国宝 法華経(久能寺経) 方便品(部分) 平安時代・12世紀 静岡・鉄舟寺蔵
本館 2室
2018年4月10日(火) ~ 2018年5月13日(日)
静岡・久能山(くのうざん)にあった久能寺(現在の鉄舟寺)に伝わったため、「久能寺経」と呼ばれます。『法華経』一品経(いっぽんぎょう)28巻と、開経(かいきょう)『無量義経(むりょうぎきょう)』、結経(けちきょう)『観普賢経(かんふげんきょう)』を合わせて、もとは全30巻ありました。極楽往生(ごくらくおうじょう)を願って一人が一巻を担当して合計30人で制作したものです。各巻の巻末に、その巻の制作を担当した人の名前が記されており、そこから鳥羽法皇(とばほうおう)(1103~56)と、皇后・待賢門院璋子(たいけんもんいんしょうし)(1101~45)、女御・美福門院得子(びふくもんいんとくし)(1117~60)の周辺で作られたことがわかっています。

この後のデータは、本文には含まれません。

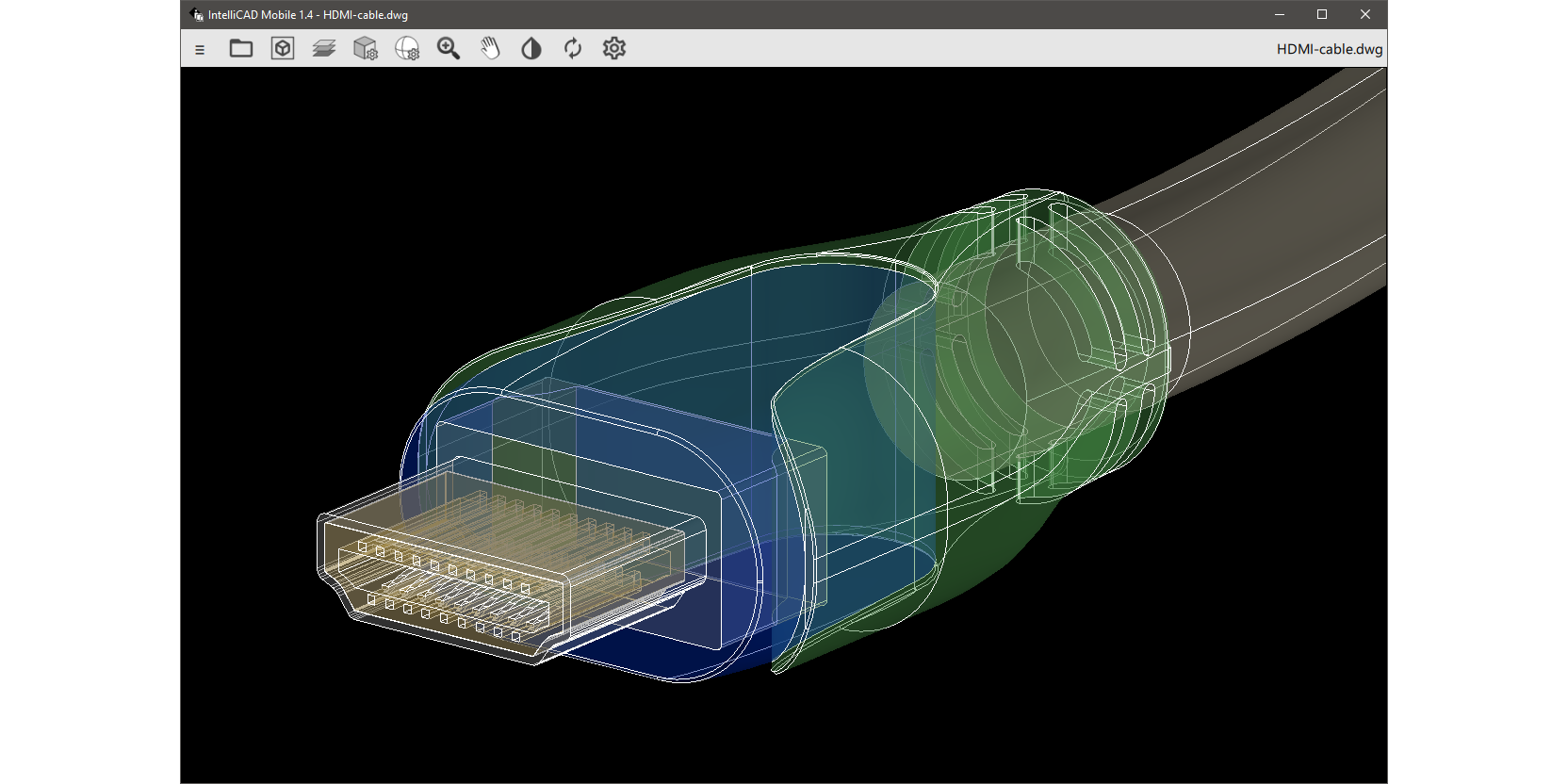Minimize the IntelliCAD window
Image resolution: width=1568 pixels, height=784 pixels.
click(1280, 14)
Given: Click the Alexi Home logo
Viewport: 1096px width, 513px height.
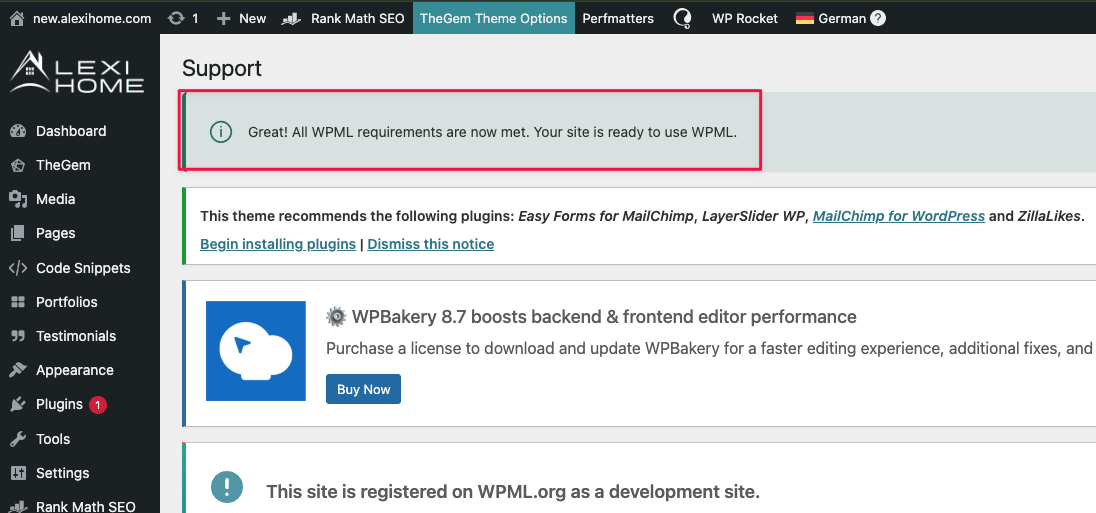Looking at the screenshot, I should coord(78,73).
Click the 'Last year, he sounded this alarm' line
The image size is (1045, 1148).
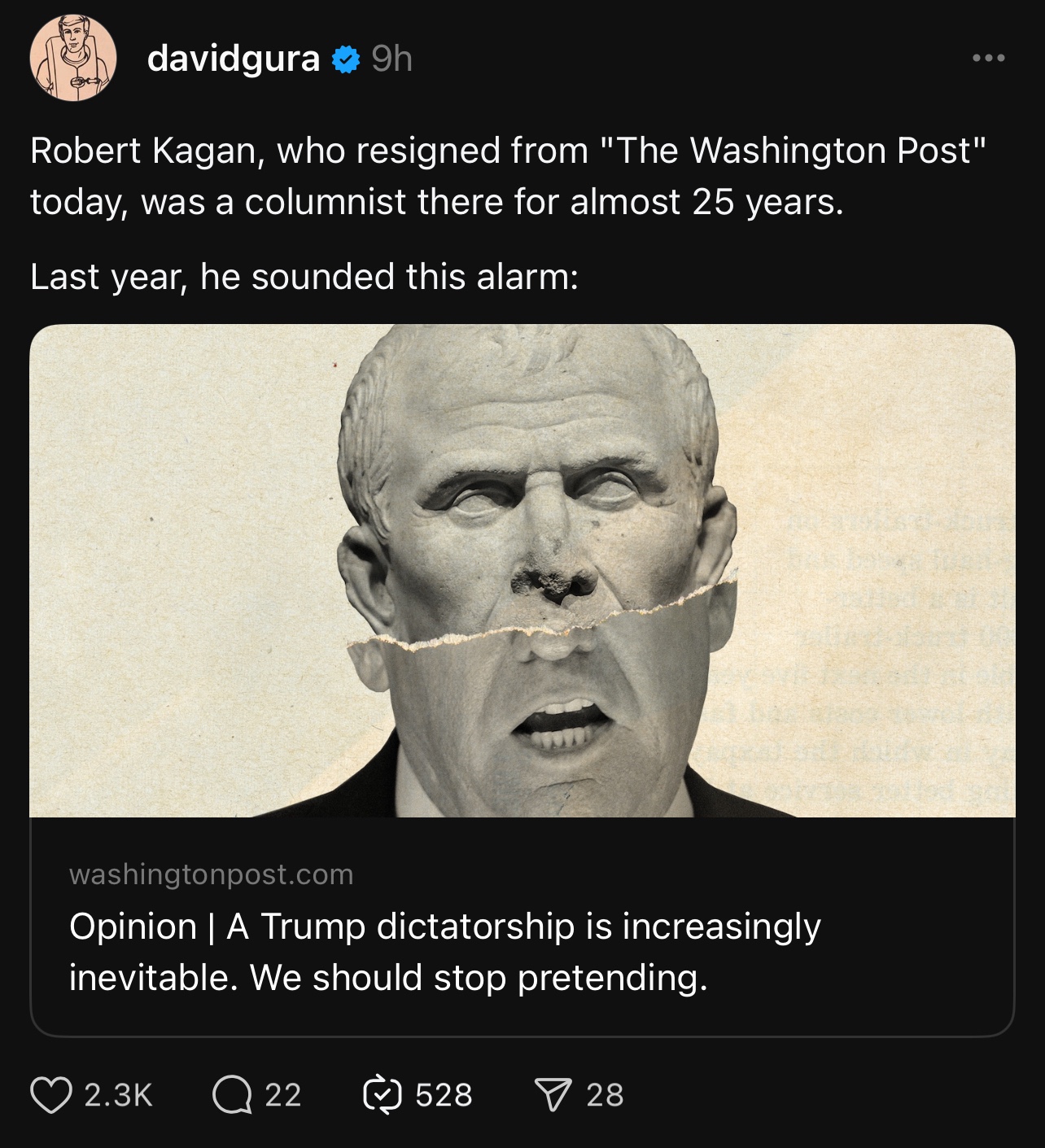point(304,277)
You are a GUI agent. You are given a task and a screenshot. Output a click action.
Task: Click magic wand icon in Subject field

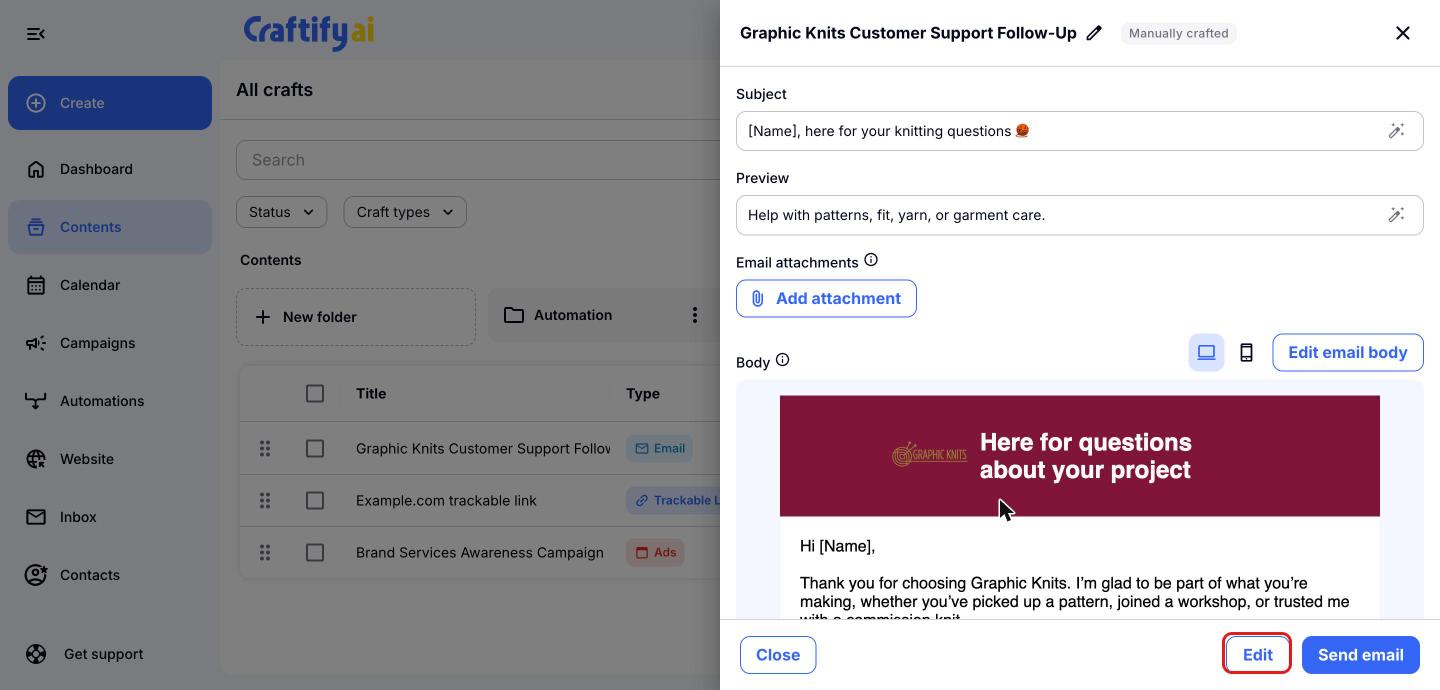tap(1396, 131)
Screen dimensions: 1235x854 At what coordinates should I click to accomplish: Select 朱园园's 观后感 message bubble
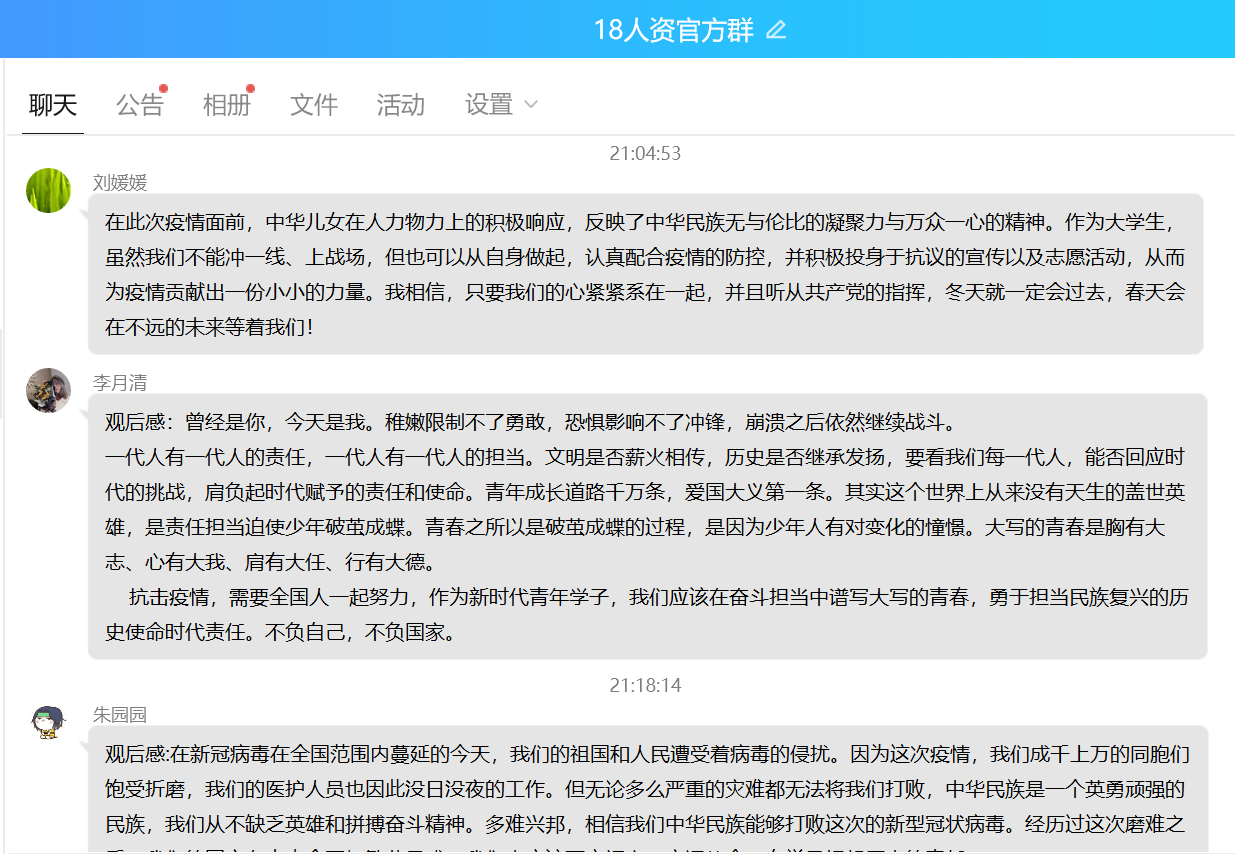647,789
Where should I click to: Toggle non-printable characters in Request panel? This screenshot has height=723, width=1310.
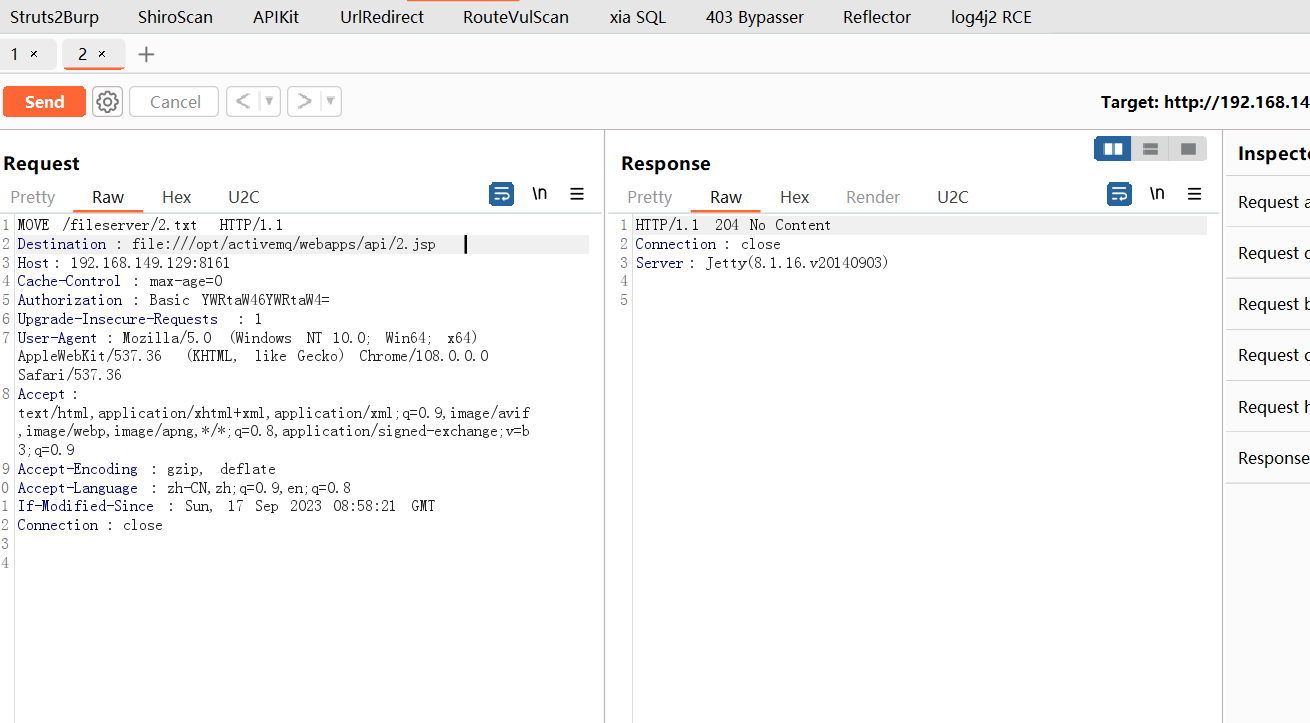pos(540,194)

とくに、待賢門院の関係者の名前が多いため、待賢門院が仏門に入った永治2年(1142)2月に成立した可能性が高いと考えられます
方便品は、法華経二十八品中の前半十四品(迹門(しゃくもん))の中心をなす品で、仏の智慧はたやすく知り難いと述べ、真実の姿を見極める仏の深い智慧を信じて、これを悟り極めるよう説いたもの。 料紙には多様な染紙(そめがみ)を使用し、金銀の大切箔、小切箔、芒(のげ)が散りばめられ、金銀泥による文様も描かれています。表紙に羅(ら)などの繊細な裂地(きれじ)を使い、見返しには平安貴族の姿が描かれているものもあります。当時は、願いをこめるほどこのように経巻を飾り立てました。 平安時代後期を代表する絢爛豪華な装飾経をご堪能ください。